5. Finally, to organizational leaders, when you invite transgender women of color to speak or to host tracks or to 'make this a welcoming space' , consider compensating us for our time either directly or through an org donation or at least compensate our travel. Consider the difference that $1000 or even just $500 makes for a leader like me and the organization I represent. Keep in mind that even the leaders of this community are often living on the margins. Just last month, I was homeless for four weeks because my transphobic landlord discovered that I had allowed other homeless, transgender people to use my address for their name/gender change forms. He used that as an excuse to evict me. The only organization that stepped up to help me have the resources to find a safe place to stay, was a trans org called Trans United with an annual revenue 1/80th the size of org revenue. Throughout that ordeal, the work never stopped and I continued to manage a massive caseload. Investing in leaders is investing in our community. Show us you value our voices by including us but show us that you value our lives by supporting our work. We are learning together and today I hope for next year you will consider:

  • Create a transgender workgroup now instead of having one transgender woman in a workgroup. I implore you to make a commitment to meaningful involvement of the most impacted communities. And in this case, transgender women of color.
  • I ask that you make a real financial commitment to transgender programs.
  • I ask that you work through the next year to prioritize greater inclusion of transgender people at risk for and living with HIV and AIDS.

We have been organizing and mobilizing our community and we would love to be your partner to end this epidemic.

6. Finally, I extend an invitation to all those that are still marginalized - from black men who have sex with men - to sex workers - to the bi, pan, fluid and non-binary communities and disability communities and immigrant communities - let us get together and work together - for prevention, for treatment, for a cure and at the end of the day for respect and to make USCA and the HIV and AIDS community and the LGBTQ community and all the spaces that today we occupy as honored uninvited guests to instead make them a bigger home, truly for all of us.

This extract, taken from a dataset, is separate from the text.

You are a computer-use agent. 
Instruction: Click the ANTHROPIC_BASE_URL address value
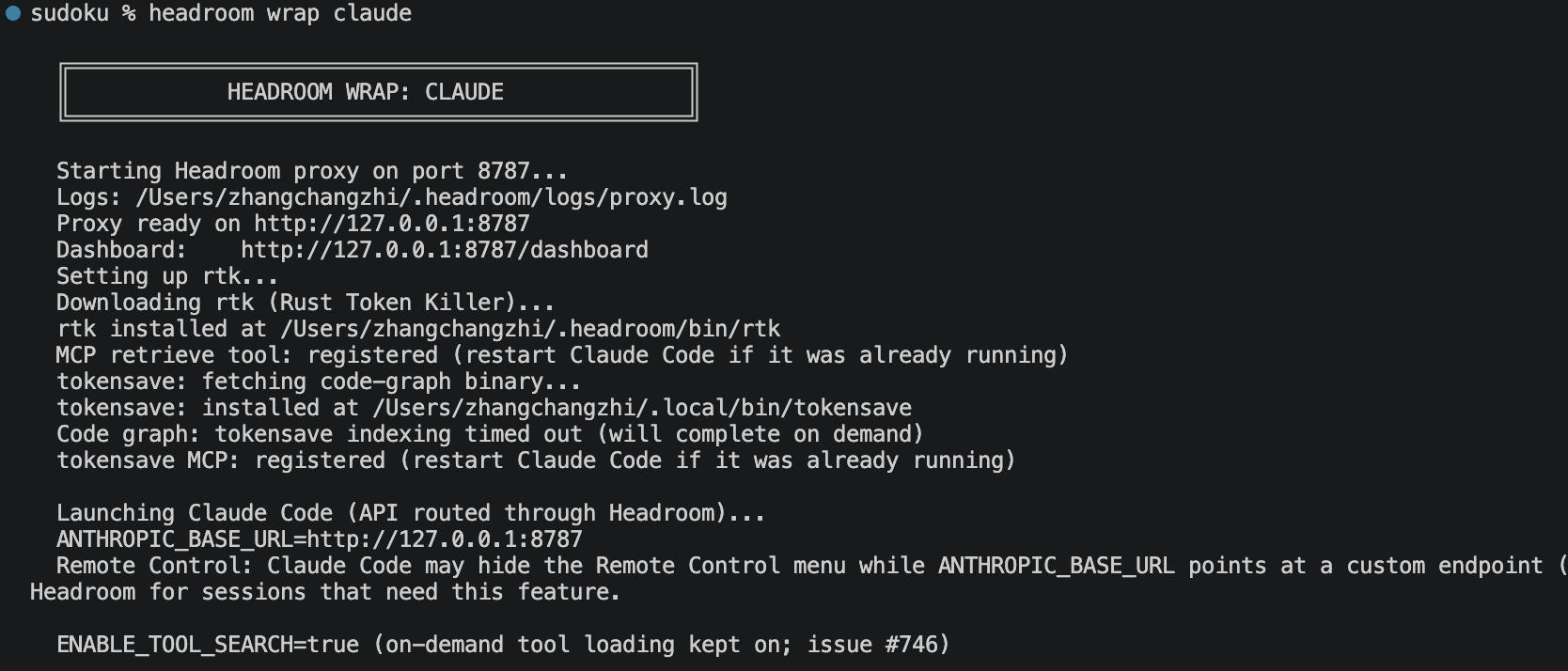(x=445, y=539)
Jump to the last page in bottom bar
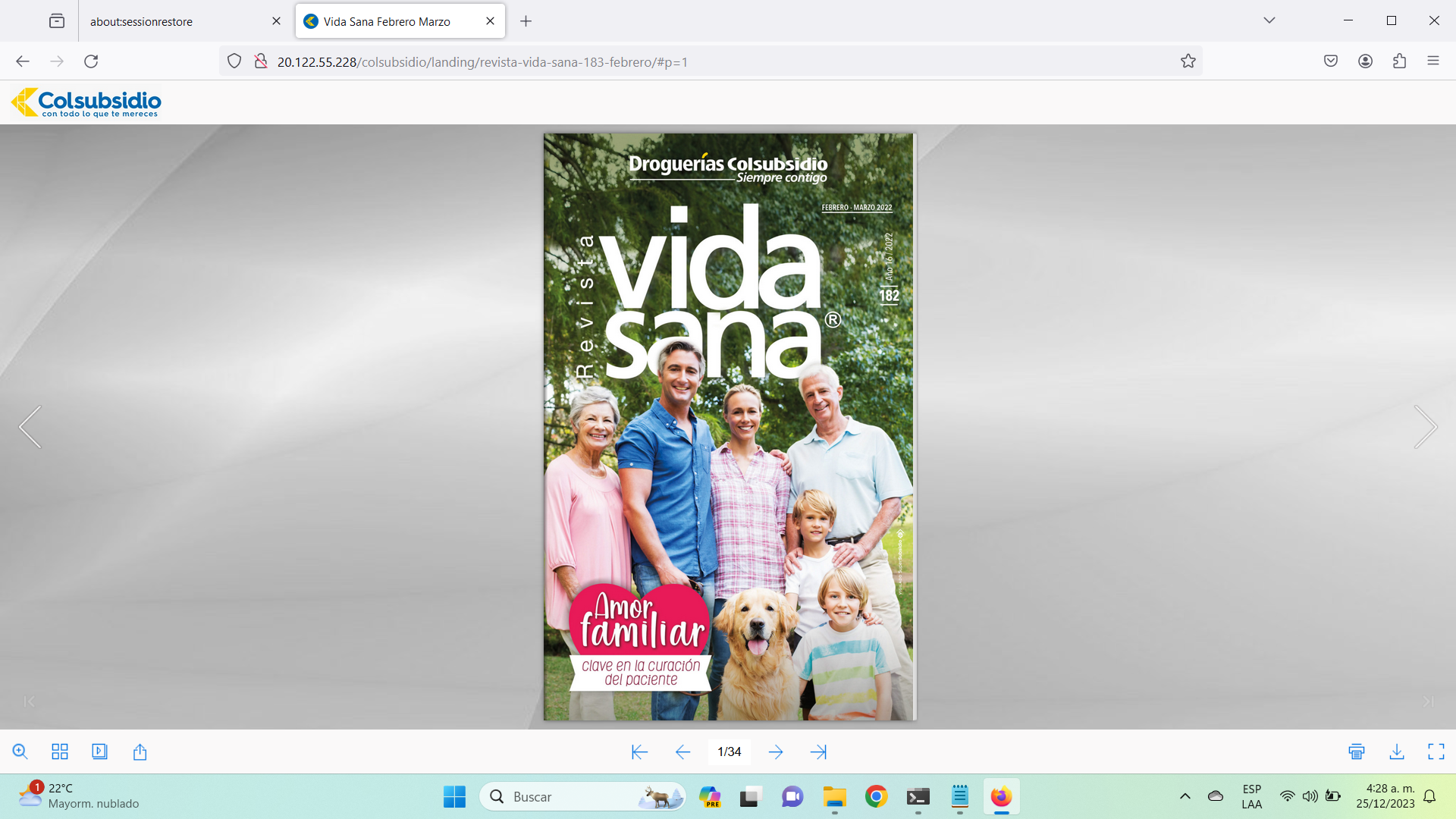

I share all of this with tremendous humility and respect. Please know I am grateful to be with you, and please know that you are always welcome in my home, Arianna's Center.

Thank you and safe travel!

Trans Community Statistics cheat sheet


  • More than 1,900 homicides against trans individuals have been reported in the past seven years alone.
  • Many of these documented cases have involved extreme aggression, torture, and mutilation.


Ninety percent of trans people experience harassment or discrimination on the job. Almost fifty percent of trans people have been fired, not hired, or denied a promotion. Twenty percent of trans people have been refused a home or apartment. Twenty percent of trans people have experienced homelessness at some point in their lives.


For trans community and HIV, it is still 1980. Trans women like me have very high rates of infection and very low rates of access to care. Many of us – transgender men and non-binary people – are completely invisible. Our great state of Florida was ranked #3 in terms of new diagnosed infections and right here in Miami-Dade and bordering Broward county were ranked number #1 and #2 in terms of new cases in Fl.